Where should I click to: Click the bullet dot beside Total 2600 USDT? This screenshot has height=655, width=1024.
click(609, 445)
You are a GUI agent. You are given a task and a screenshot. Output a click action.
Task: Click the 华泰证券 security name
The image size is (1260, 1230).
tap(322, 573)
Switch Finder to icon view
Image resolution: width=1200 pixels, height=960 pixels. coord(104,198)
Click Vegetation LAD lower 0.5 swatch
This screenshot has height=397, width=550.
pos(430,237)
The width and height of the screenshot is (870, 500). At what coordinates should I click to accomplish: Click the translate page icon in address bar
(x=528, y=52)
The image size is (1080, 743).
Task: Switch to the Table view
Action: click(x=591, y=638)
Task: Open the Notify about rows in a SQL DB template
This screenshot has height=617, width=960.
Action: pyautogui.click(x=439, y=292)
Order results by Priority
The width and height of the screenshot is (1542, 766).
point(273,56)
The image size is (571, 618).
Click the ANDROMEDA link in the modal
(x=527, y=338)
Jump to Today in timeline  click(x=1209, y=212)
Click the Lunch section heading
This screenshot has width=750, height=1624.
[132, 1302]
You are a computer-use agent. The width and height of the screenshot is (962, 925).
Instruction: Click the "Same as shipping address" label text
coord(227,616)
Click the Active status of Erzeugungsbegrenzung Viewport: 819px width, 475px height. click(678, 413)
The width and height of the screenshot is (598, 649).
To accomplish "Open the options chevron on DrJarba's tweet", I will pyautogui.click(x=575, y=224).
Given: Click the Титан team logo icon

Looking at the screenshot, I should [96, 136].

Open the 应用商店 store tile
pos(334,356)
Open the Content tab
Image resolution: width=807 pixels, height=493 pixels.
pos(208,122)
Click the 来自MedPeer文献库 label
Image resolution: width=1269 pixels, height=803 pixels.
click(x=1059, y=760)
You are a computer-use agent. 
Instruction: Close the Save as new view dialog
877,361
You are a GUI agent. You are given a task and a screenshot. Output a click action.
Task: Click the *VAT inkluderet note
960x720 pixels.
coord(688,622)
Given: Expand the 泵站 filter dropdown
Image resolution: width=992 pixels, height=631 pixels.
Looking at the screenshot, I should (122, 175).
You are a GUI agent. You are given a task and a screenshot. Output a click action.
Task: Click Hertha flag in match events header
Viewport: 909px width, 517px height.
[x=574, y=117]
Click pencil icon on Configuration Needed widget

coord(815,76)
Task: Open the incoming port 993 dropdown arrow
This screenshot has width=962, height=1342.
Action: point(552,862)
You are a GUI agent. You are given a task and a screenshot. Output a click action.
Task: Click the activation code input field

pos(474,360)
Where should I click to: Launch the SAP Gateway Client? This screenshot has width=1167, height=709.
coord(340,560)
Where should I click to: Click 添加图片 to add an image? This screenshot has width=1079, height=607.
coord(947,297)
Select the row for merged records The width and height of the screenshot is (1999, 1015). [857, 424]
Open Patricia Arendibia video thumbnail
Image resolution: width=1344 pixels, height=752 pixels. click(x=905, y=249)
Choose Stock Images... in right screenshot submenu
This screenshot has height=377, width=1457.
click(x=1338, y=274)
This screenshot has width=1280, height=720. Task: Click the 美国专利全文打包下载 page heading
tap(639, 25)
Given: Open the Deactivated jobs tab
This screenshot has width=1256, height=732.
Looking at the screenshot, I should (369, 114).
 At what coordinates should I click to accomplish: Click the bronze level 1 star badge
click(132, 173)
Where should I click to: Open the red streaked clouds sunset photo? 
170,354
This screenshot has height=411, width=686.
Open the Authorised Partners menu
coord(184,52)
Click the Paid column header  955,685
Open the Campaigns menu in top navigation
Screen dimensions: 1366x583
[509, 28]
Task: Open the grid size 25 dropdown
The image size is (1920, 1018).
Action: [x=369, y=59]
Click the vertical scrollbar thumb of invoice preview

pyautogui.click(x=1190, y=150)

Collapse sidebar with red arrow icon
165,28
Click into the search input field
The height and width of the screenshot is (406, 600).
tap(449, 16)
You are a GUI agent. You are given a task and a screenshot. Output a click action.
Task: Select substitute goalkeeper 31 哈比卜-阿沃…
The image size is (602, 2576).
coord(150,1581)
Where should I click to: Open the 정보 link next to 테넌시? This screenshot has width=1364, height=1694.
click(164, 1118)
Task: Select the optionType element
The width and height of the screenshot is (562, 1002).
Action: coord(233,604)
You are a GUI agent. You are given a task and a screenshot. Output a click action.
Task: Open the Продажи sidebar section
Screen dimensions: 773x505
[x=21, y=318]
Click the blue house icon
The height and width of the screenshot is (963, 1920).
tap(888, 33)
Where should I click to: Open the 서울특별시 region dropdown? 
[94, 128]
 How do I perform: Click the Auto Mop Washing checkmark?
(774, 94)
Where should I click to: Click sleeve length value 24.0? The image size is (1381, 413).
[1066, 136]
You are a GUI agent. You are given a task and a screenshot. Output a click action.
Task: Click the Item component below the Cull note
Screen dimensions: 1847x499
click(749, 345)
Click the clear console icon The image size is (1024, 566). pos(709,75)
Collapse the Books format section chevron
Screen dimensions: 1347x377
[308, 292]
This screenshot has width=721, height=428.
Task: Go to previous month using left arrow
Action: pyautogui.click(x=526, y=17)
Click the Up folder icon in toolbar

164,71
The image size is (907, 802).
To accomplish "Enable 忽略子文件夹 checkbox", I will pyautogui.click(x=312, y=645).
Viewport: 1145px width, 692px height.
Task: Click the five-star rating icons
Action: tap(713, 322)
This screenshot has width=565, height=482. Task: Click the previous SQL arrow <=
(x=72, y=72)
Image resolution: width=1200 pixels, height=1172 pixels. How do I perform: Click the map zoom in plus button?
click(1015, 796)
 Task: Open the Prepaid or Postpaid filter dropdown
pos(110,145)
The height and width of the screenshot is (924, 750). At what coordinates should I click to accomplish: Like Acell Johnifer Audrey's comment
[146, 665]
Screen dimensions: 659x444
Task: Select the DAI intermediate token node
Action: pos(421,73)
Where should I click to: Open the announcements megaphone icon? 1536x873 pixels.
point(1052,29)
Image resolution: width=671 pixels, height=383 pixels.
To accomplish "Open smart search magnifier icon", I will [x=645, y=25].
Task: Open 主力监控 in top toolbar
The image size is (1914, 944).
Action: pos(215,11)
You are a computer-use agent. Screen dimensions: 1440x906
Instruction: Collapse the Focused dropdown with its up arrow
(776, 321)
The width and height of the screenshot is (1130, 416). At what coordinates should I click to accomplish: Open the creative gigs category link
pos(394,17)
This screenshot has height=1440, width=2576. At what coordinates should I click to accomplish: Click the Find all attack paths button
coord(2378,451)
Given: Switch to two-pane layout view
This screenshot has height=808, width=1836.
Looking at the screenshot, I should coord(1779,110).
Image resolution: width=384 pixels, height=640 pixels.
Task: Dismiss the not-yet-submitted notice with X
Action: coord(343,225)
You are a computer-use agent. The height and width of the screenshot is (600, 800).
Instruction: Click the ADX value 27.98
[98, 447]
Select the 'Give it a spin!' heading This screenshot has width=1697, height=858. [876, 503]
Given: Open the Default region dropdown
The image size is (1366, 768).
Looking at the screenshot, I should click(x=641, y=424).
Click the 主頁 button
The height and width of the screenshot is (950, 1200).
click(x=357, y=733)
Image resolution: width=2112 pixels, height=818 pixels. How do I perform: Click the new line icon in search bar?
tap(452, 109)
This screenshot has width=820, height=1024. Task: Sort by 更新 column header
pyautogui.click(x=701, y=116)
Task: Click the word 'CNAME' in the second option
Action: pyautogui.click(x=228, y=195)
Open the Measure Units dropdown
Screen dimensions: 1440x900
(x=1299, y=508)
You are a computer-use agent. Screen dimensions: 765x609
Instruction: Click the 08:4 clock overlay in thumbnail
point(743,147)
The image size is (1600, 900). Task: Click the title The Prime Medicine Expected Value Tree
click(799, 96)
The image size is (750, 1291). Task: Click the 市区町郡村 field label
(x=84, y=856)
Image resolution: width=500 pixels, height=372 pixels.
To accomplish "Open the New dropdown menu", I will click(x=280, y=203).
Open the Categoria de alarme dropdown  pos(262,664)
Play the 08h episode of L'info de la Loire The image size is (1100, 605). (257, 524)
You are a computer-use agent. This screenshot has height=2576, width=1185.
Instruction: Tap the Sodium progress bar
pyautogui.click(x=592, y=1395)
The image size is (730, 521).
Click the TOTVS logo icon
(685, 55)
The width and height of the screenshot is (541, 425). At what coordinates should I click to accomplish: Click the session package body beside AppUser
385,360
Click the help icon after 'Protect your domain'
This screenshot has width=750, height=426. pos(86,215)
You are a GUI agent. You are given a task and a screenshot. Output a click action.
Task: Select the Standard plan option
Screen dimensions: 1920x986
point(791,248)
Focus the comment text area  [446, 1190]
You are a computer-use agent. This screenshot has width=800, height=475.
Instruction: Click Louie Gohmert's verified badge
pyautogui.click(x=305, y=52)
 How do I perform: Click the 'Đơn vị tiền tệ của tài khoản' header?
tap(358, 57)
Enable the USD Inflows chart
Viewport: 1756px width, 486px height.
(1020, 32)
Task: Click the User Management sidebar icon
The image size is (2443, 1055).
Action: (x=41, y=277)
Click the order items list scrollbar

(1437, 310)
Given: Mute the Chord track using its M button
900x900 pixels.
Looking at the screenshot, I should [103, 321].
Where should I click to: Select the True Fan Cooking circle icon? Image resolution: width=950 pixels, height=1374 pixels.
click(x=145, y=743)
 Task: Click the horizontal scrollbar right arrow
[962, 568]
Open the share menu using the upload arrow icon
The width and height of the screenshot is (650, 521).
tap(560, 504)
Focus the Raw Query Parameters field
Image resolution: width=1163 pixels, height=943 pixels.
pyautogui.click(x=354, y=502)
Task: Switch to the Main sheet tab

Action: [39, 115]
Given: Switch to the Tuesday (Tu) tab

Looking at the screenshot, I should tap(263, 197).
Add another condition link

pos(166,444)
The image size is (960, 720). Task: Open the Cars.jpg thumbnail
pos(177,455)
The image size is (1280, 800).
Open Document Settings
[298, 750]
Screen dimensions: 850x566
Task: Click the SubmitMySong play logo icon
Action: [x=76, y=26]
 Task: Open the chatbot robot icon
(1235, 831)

_ _ _ _

#### Task directions
Give an exact copy of the lines above from the line with "Select the row" up to and including the line with "Choose Stock Images...", and leave everything else out.

#### Answer box
Select the row for merged records The width and height of the screenshot is (1999, 1015). [857, 424]
Open Patricia Arendibia video thumbnail
Image resolution: width=1344 pixels, height=752 pixels. click(x=905, y=249)
Choose Stock Images... in right screenshot submenu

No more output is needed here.